DOCUMENT.
Development Workflow
-
Understand Competition Events (
Stage 1):- Review OlympicEvent enum and event constraints
- Understand how different events require different strategies
- Learn event-specific accuracy thresholds
-
Measure Baseline (
Stage 2):- Use Benchmark harness from Module 19 to measure baseline performance
- Understand statistical rigor (confidence intervals, multiple runs)
- Learn fair comparison protocols
-
Measure Optimized (
Stage 3):- Apply optimization techniques (from Modules 14-18)
- Use same Benchmark harness to measure optimized performance
- Ensure fair comparison (same data, hardware, methodology)
-
Calculate Normalized Scores (
Stage 4):- Compute hardware-independent metrics (speedup, compression ratio)
- Understand why normalized scores enable fair comparison
- Learn how to combine multiple metrics
-
Generate Submission (
Stage 5):- Create standardized submission format (MLPerf-style)
- Validate submission meets event constraints
- Understand submission structure and requirements
-
Export and verify:
tito module complete 20 tito test --module capstone
Testing
Comprehensive Test Suite
Run the full test suite to verify your competition submission:
# TinyTorch CLI (recommended)

MATERIAL PROVIDED.

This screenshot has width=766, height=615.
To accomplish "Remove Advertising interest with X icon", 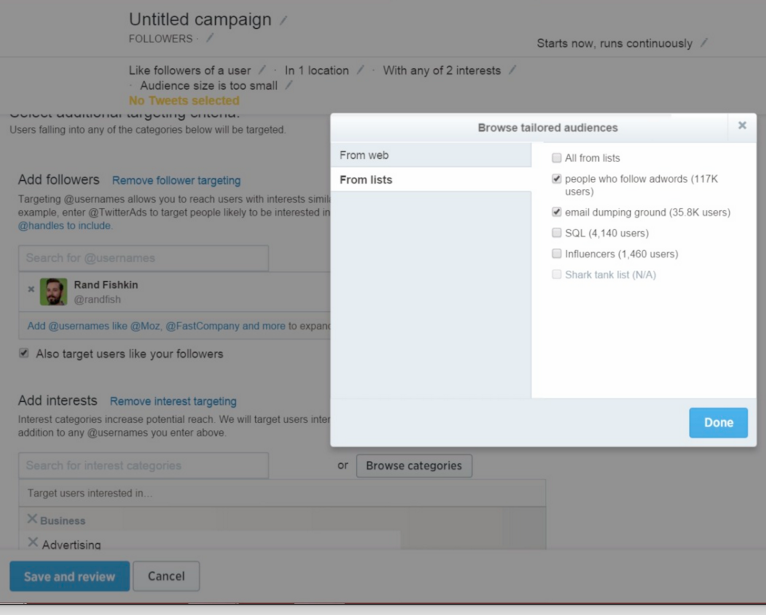I will click(x=32, y=543).
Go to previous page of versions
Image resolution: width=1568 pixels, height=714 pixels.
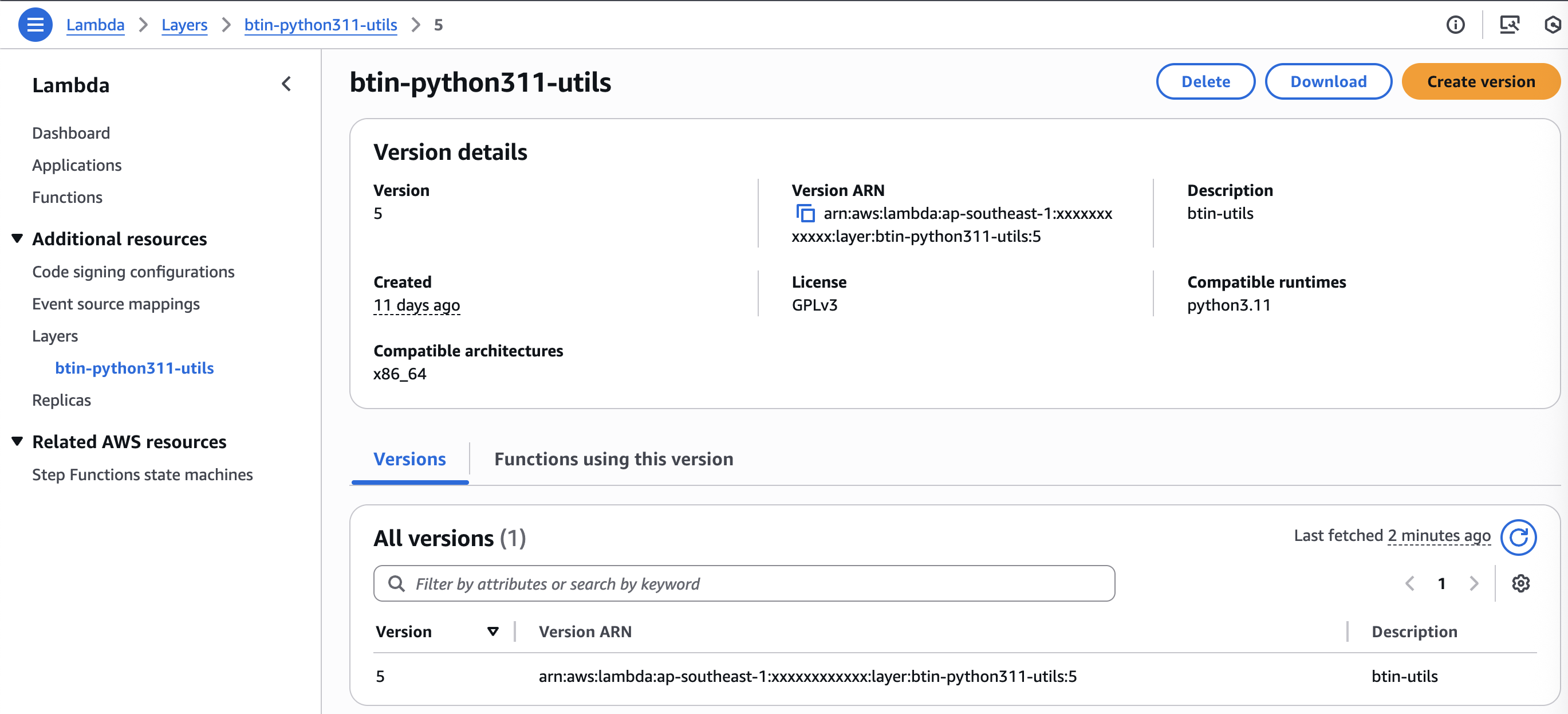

EXERCISES.
(1) From the development workflow above, pull out the part that opens with the words containing "- Understand why" and closes with "TinyTorch CLI (recommended)", copied word for word.
(2) Sum up the development workflow in two sentences.
(3) Continue the development workflow text from the point where it stops.

THE RESULTS.
(1)
- Understand why normalized scores enable fair comparison
- Learn how to combine multiple metrics
-
Generate Submission (
Stage 5):- Create standardized submission format (MLPerf-style)
- Validate submission meets event constraints
- Understand submission structure and requirements
-
Export and verify:
tito module complete 20 tito test --module capstone
Testing
Comprehensive Test Suite
Run the full test suite to verify your competition submission:
# TinyTorch CLI (recommended)

(2) The workflow has five stages: understand the competition events and their constraints, measure baseline performance with the Benchmark harness from Module 19, apply optimizations from Modules 14-18 and measure them with the same harness, compute hardware-independent normalized scores, and generate a standardized MLPerf-style submission that meets the event constraints. After that, you export and verify the work with the tito commands and run the full test suite to check the competition submission.

(3)
tito test --module capstone
# Direct pytest execution
python -m pytest tests/ -k capstone -v
# Expected output:
# ✅ test_baseline_establishment - Verifies baseline measurement
# ✅ test_optimization_pipeline - Tests combined optimizations
# ✅ test_event_constraints - Validates constraint satisfaction
# ✅ test_statistical_significance - Ensures improvements are real
# ✅ test_submission_generation - Verifies report creation
Test Coverage Areas
- ✅ OlympicEvent Enum: Event types and constraints work correctly
- ✅ Normalized Scoring: Speedup and compression ratios calculated correctly
- ✅ Submission Generation: Creates valid MLPerf-style submissions
- ✅ Submission Validation: Checks event constraints and flags issues
- ✅ Workflow Integration: Complete workflow demonstration executes
Systems Thinking Questions
Integration Complexity
Question 1: Optimization Interaction You apply INT8 quantization (4× memory reduction) followed by 75% pruning (4× parameter reduction). Should you expect 16× total memory reduction?
Answer Structure:
- Quantization affects: _____
- Pruning affects: _____
- Combined effect: _____
- Why not multiplicative: _____
Systems Insight: Quantization reduces bits per parameter (4 bytes → 1 byte). Pruning reduces parameter count (but zero values still stored in dense format). Combined effect depends on sparse matrix representation. For true 16× reduction, need sparse storage format that doesn't store zeros.
Measurement Validity
Question 2: Statistical Significance Your optimized model shows 5% latency improvement with p-value = 0.12. Competitor shows 8% improvement with p-value = 0.02. Who wins?
Systems Insight: With p=0.12, your 5% could be noise (not statistically significant at α=0.05). Competitor's 8% with p=0.02 is significant. Always report p-values—bigger speedup doesn't mean better if not statistically valid!
Event Strategy
Question 3: All-Around Optimization For All-Around event, should you: (a) Optimize each metric separately, then combine? (b) Optimize all metrics simultaneously from start?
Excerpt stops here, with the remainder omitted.